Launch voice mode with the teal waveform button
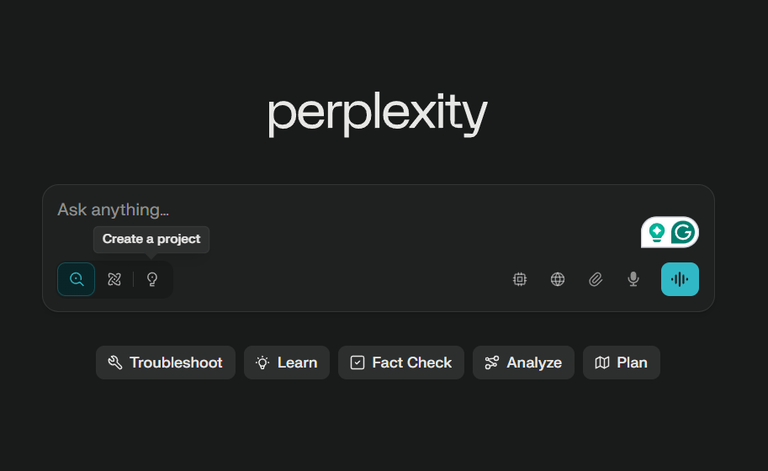768x471 pixels. pyautogui.click(x=680, y=279)
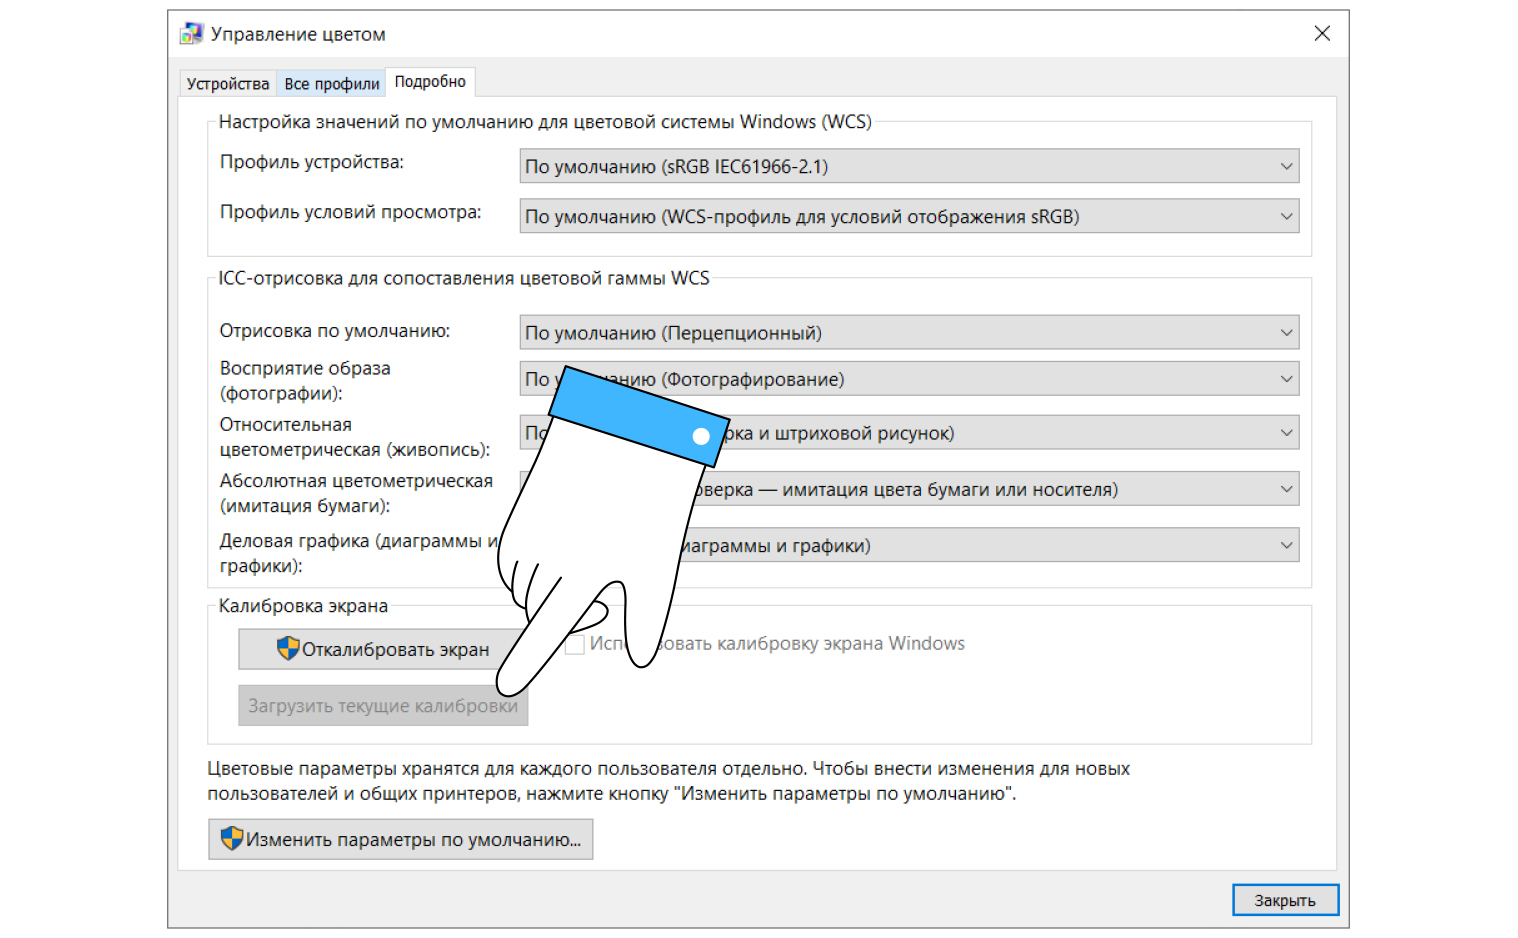Click the chevron arrow of 'Профиль устройства' combo box
Image resolution: width=1518 pixels, height=938 pixels.
pos(1286,167)
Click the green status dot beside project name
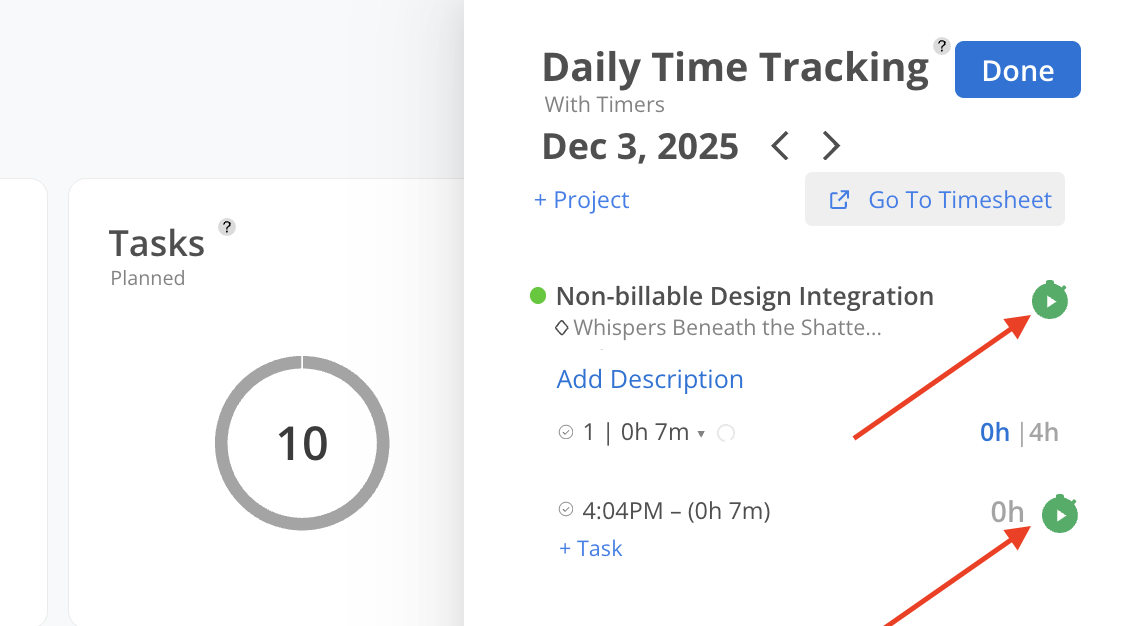Screen dimensions: 1142x626 [538, 295]
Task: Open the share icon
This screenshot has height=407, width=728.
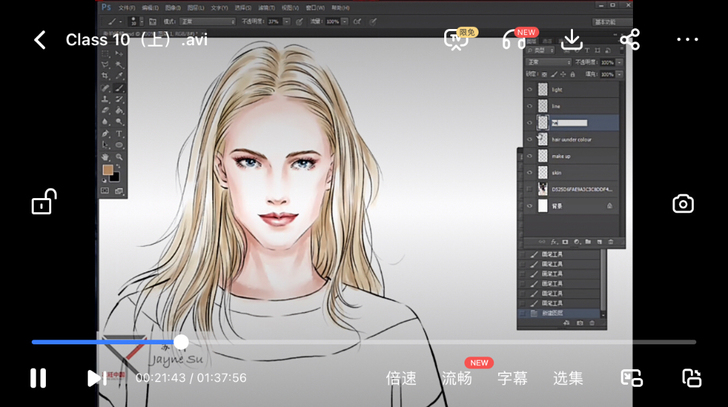Action: [630, 40]
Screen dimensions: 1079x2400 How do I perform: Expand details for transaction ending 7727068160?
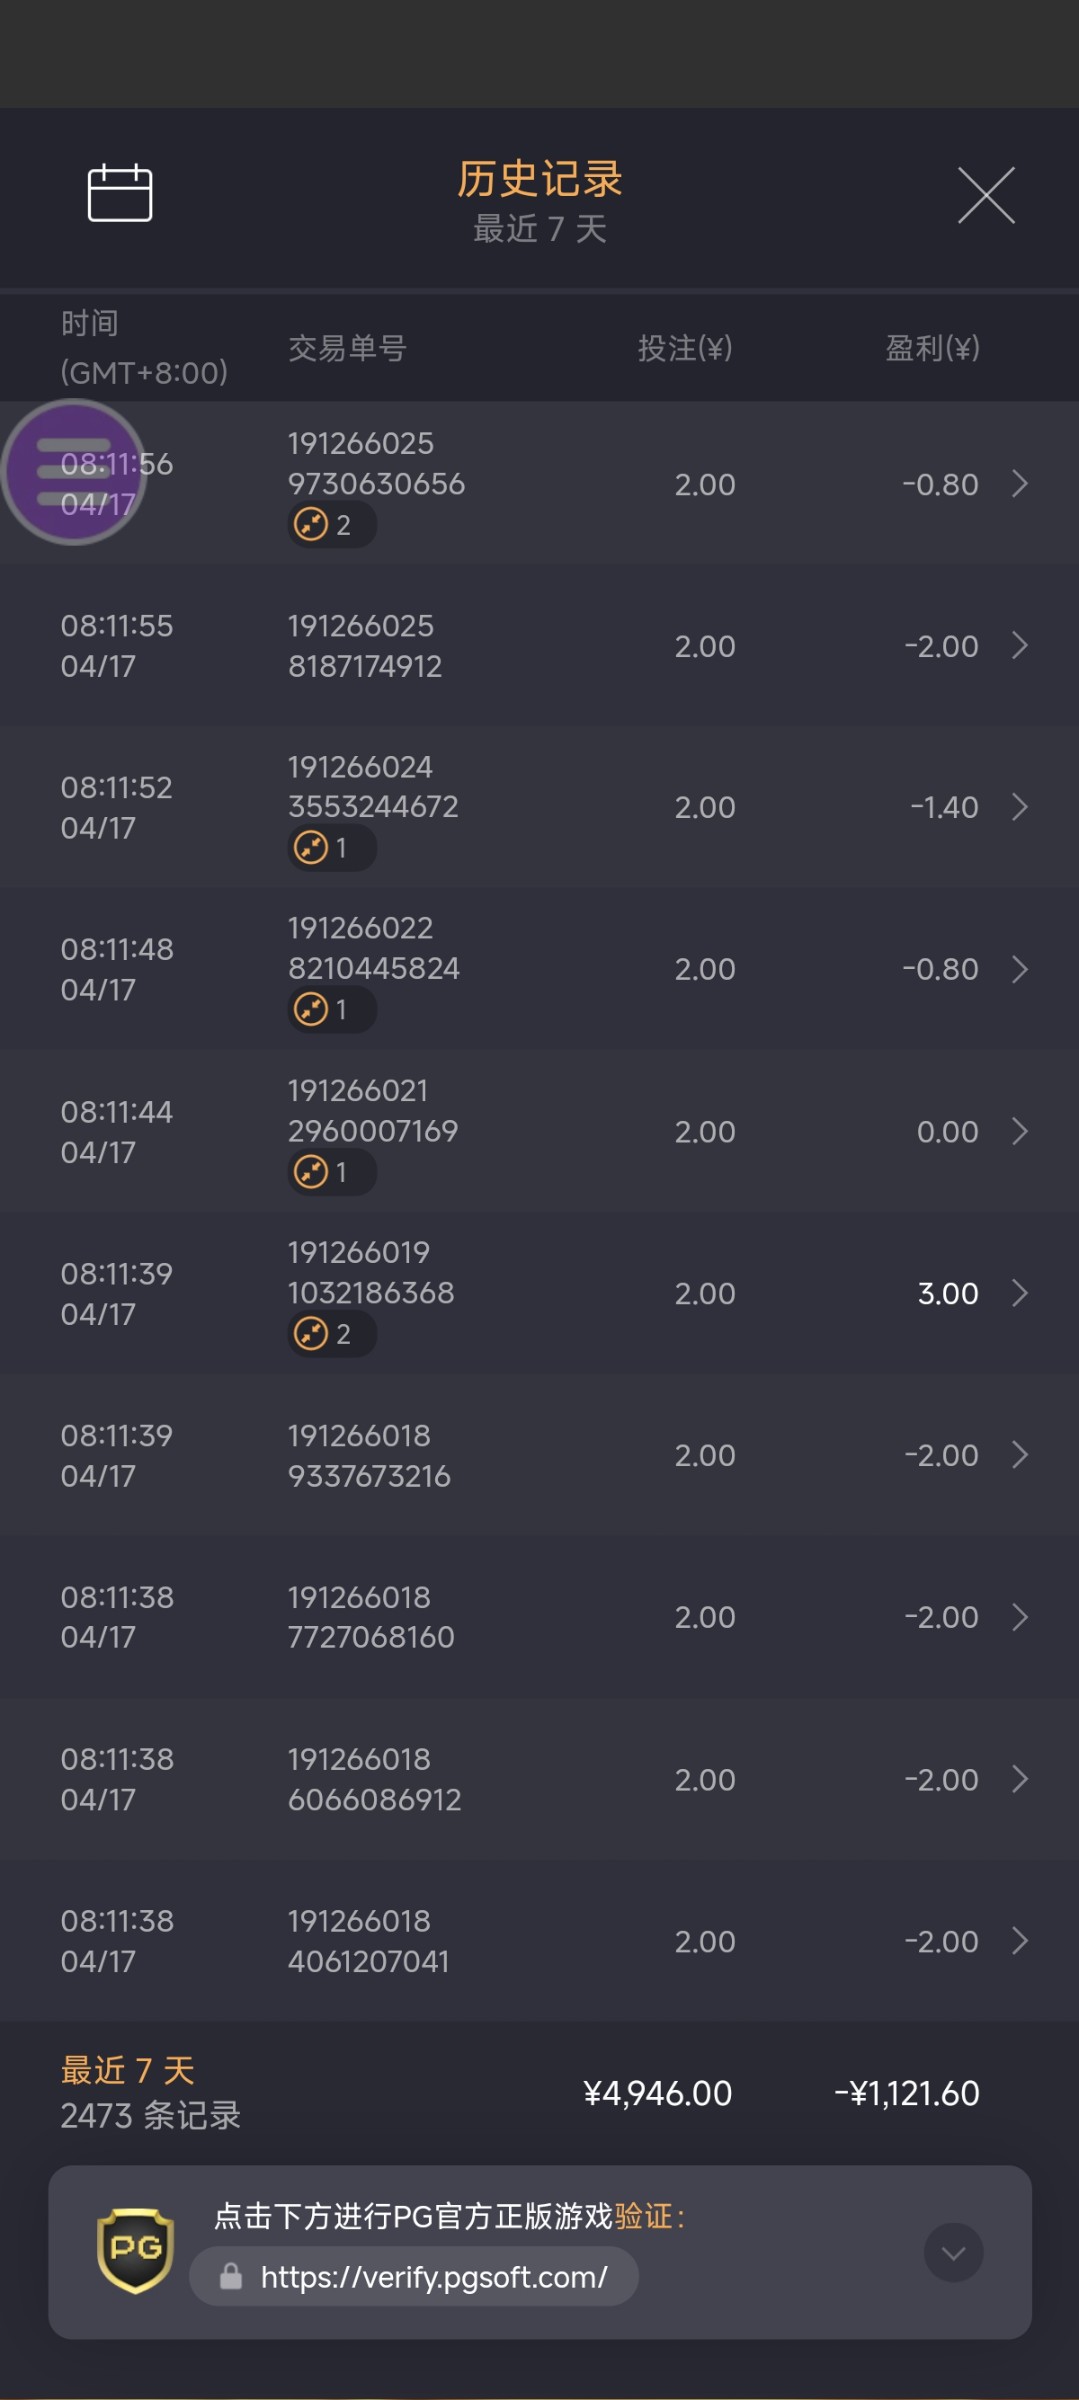1019,1617
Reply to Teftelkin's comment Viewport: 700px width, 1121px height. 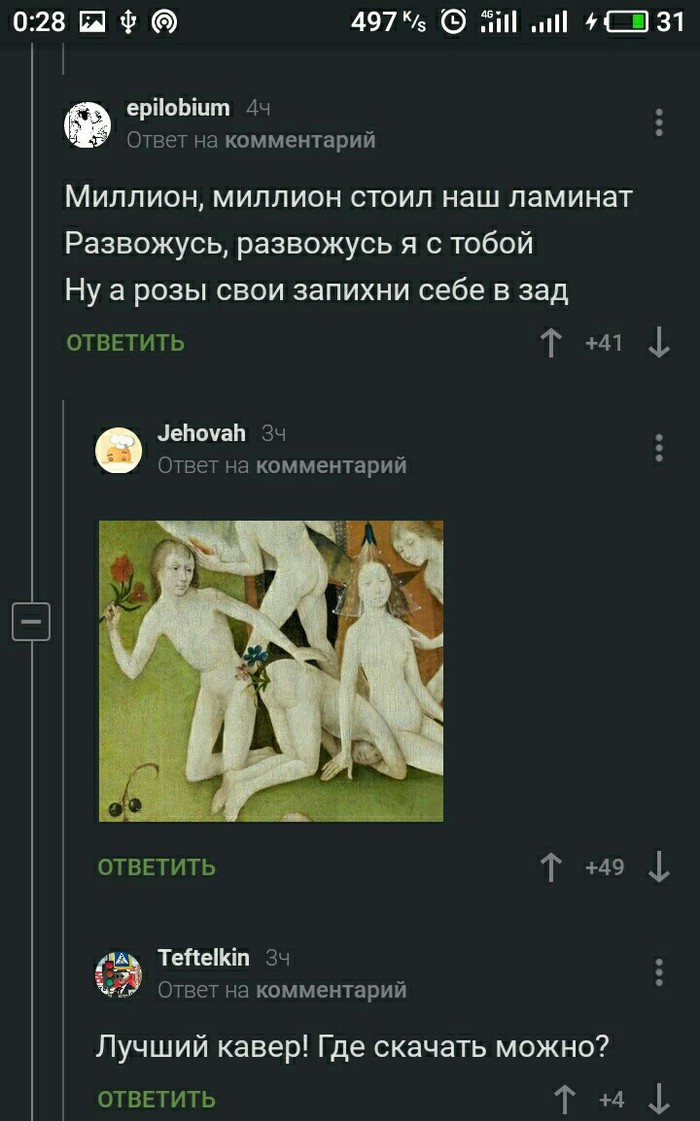click(x=157, y=1100)
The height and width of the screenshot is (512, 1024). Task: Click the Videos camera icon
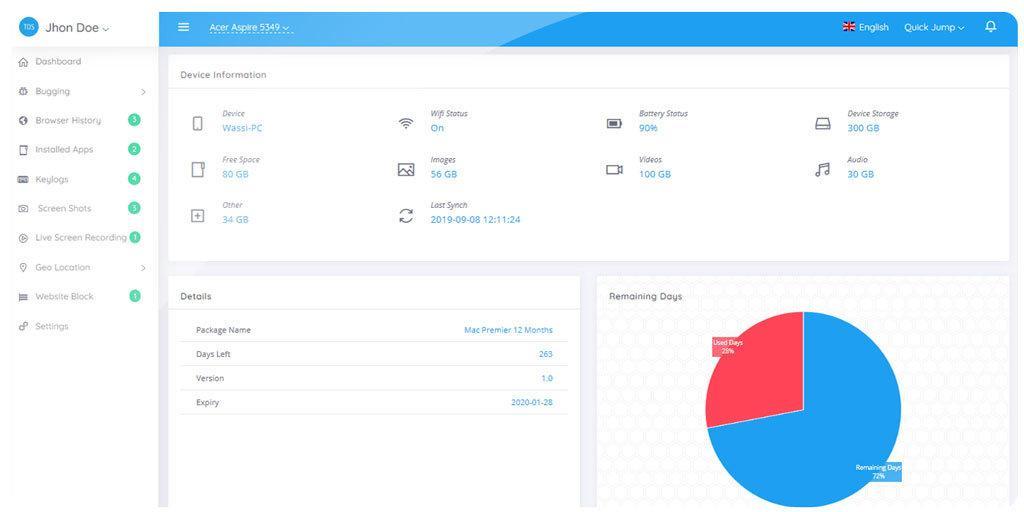pyautogui.click(x=614, y=170)
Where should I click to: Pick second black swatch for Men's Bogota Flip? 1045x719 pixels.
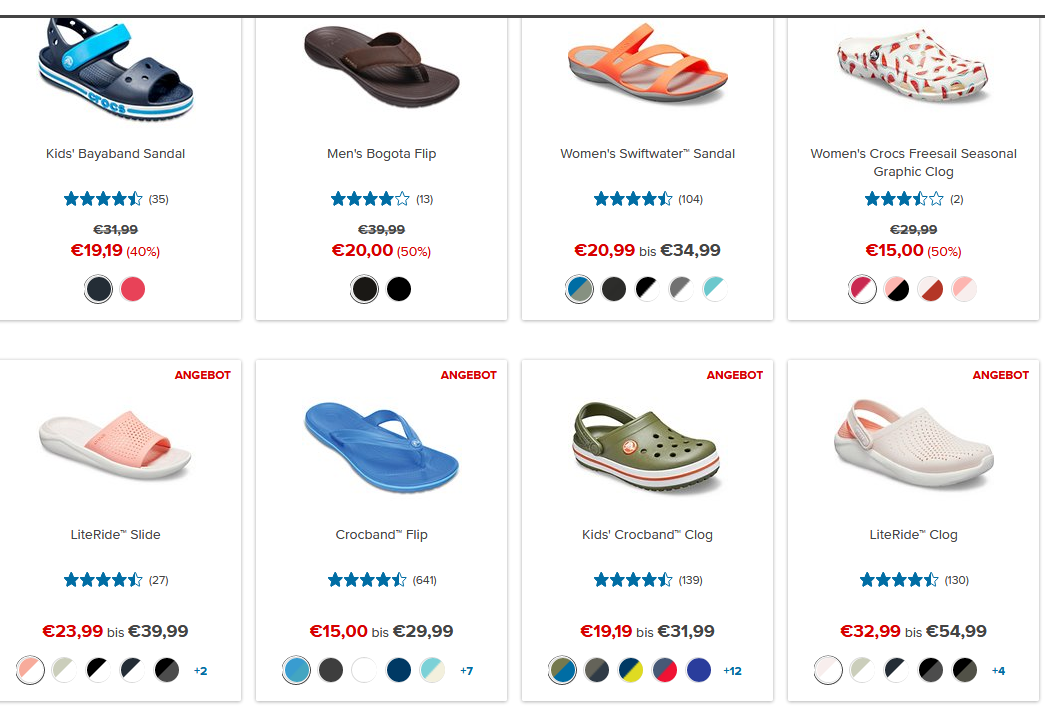coord(399,289)
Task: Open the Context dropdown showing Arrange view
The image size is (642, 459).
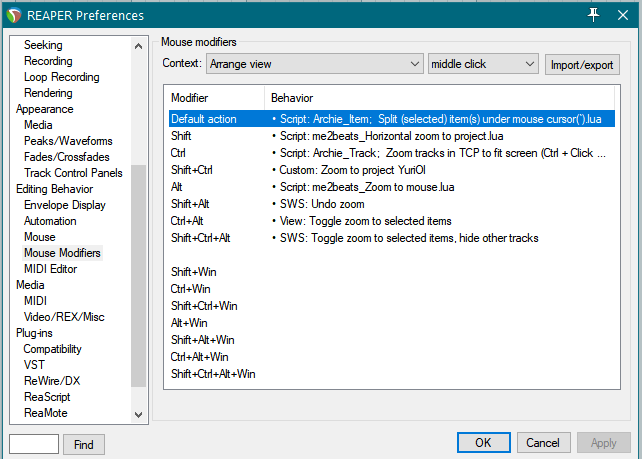Action: (315, 64)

=======

» EXERCISE INSTRUCTIONS
Your answer should consist of each line above in which "Open" appears.

» THE ANSWER
Task: Open the share icon
Task: Open the Context dropdown showing Arrange view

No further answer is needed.